The boy, also named Charlie Bothuell, was reported missing from his home last June. After 11 days, police searching the cluttered basement found him behind a barrel. The discovery led to an unflattering investigation of the couple and allegations that the boy was a victim of abuse for years.

Charlie, who was 12 last summer, said his stepmother sent him to the basement because he interrupted his mandatory workout, which typically involved hundreds of sit-ups, pushups and thousands of revolutions on an elliptical machine. He described his home as a “terrible place.”

“She said if I heard anything just shut up and be quiet. ... I didn’t know what was going to happen to me if I didn’t listen,” Charlie said about going to the basement.

But the judge said the story was not believable. Holmes noted conflicts between Charlie’s testimony and what he told police about food and using the bathroom during those 11 days. She also criticized the testimony of a doctor who was offered as an expert in child abuse but had only looked at the boy’s records and hadn’t even talked to him.

The dismissal of the torture charge was a big victory for the couple because the crime can carry up to life in prison. The Bothuells cried with relief and hugged their lawyers.

Outside court, Dillard-Bothuell declined to comment. Bothuell said he wanted to thank God and the judge.

In her final argument, prosecutor Carin Goldfarb said Charlie was a “prisoner in his home,” and the elder Bothuell was the “warden.”

“He was so terrorized, even when the police were looking for him he did not speak up” in the basement, Goldfarb told the judge.

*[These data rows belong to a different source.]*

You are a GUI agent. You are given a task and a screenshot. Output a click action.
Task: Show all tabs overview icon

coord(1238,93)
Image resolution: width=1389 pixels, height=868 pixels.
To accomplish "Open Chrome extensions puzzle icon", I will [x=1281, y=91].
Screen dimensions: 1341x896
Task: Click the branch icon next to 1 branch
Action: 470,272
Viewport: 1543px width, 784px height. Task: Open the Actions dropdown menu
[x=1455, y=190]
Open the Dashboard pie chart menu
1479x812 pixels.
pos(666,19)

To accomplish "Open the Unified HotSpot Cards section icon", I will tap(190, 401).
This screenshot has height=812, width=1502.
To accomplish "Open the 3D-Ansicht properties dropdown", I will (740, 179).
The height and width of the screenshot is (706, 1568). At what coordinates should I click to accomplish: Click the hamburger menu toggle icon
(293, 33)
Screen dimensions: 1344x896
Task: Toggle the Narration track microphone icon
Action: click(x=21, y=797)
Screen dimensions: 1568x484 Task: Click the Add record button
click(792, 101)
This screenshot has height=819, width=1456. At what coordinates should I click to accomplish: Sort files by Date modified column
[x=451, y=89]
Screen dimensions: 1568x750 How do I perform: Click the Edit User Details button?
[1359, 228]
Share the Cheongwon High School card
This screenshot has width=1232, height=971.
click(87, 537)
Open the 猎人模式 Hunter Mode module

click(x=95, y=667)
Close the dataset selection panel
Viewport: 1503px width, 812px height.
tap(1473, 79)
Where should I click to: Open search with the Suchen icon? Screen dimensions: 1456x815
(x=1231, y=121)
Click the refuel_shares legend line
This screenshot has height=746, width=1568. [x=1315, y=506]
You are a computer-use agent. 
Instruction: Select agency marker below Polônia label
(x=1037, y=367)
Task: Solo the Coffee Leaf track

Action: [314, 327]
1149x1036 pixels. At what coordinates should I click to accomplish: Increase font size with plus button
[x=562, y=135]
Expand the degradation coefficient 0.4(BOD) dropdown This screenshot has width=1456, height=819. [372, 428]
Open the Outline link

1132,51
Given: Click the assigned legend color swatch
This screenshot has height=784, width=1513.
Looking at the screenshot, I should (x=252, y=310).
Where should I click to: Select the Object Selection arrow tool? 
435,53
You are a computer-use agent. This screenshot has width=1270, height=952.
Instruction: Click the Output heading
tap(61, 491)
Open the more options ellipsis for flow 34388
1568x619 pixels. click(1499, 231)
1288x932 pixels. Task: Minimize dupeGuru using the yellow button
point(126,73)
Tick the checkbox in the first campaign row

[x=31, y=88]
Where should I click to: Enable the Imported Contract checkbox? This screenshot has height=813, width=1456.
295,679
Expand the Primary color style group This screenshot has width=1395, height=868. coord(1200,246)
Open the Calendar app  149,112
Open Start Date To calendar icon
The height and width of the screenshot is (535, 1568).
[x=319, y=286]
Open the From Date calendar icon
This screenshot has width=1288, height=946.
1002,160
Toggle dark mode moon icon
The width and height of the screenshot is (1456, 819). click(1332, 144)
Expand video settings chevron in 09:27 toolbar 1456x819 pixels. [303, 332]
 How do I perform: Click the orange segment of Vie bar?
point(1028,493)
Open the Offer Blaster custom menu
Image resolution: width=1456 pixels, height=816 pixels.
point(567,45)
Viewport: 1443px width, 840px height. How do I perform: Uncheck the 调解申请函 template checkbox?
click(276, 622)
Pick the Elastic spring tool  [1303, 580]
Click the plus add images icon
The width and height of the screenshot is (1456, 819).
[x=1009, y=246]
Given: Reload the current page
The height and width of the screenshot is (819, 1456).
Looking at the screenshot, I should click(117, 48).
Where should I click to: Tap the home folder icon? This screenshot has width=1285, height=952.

Defense lawyers, however, said Charlie was lying and had many opportunities to leave the house during his alleged time in the basement — a key point embraced by the judge.

“The stepmother did not cause him to hide — repeat hide — behind a freestanding 3-feet barrel. He did it out of his own free will,” attorney Godfrey Dillard said, adding that Charlie was playing a “game of hide-and-seek with horrendous” results for the family.

The child abuse charge carries a maximum punishment of 10 years in prison. The couple will appear next in Wayne County court on July 8.